WRITTEN PROBLEM: Copy out every line of the listing below, keeping each one unchanged.

Rows of pointing data:
..........
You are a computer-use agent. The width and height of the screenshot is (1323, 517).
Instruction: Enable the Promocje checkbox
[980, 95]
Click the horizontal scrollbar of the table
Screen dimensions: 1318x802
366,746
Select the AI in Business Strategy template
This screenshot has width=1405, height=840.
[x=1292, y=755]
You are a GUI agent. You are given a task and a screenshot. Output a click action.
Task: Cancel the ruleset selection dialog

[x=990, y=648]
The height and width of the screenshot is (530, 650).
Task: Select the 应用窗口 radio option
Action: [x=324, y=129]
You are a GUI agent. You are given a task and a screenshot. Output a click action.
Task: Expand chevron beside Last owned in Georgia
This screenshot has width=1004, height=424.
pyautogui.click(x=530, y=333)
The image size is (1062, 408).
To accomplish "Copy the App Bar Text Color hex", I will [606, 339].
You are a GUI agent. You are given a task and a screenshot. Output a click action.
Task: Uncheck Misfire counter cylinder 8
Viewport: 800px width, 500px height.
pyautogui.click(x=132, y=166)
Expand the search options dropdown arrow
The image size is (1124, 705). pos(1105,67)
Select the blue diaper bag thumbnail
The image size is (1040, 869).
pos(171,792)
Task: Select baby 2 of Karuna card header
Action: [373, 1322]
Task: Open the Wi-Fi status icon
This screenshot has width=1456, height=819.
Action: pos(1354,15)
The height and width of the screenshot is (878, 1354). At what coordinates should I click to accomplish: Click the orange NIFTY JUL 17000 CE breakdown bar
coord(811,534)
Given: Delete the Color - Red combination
..........
RESULT FOR THIS EXERCISE:
You are a computer-use agent. The width and height of the screenshot is (1323, 517).
Instruction: Enable the Promocje checkbox
[980, 95]
Click the horizontal scrollbar of the table
Screen dimensions: 1318x802
366,746
Select the AI in Business Strategy template
This screenshot has width=1405, height=840.
[x=1292, y=755]
You are a GUI agent. You are given a task and a screenshot. Output a click action.
Task: Cancel the ruleset selection dialog

[x=990, y=648]
The height and width of the screenshot is (530, 650).
Task: Select the 应用窗口 radio option
Action: [x=324, y=129]
You are a GUI agent. You are given a task and a screenshot. Output a click action.
Task: Expand chevron beside Last owned in Georgia
This screenshot has width=1004, height=424.
pyautogui.click(x=530, y=333)
The image size is (1062, 408).
To accomplish "Copy the App Bar Text Color hex", I will [606, 339].
You are a GUI agent. You are given a task and a screenshot. Output a click action.
Task: Uncheck Misfire counter cylinder 8
Viewport: 800px width, 500px height.
pyautogui.click(x=132, y=166)
Expand the search options dropdown arrow
The image size is (1124, 705). pos(1105,67)
Select the blue diaper bag thumbnail
The image size is (1040, 869).
pos(171,792)
Task: Select baby 2 of Karuna card header
Action: [373, 1322]
Task: Open the Wi-Fi status icon
This screenshot has width=1456, height=819.
Action: pos(1354,15)
The height and width of the screenshot is (878, 1354). At what coordinates should I click to accomplish: Click the orange NIFTY JUL 17000 CE breakdown bar
coord(811,534)
Given: Delete the Color - Red combination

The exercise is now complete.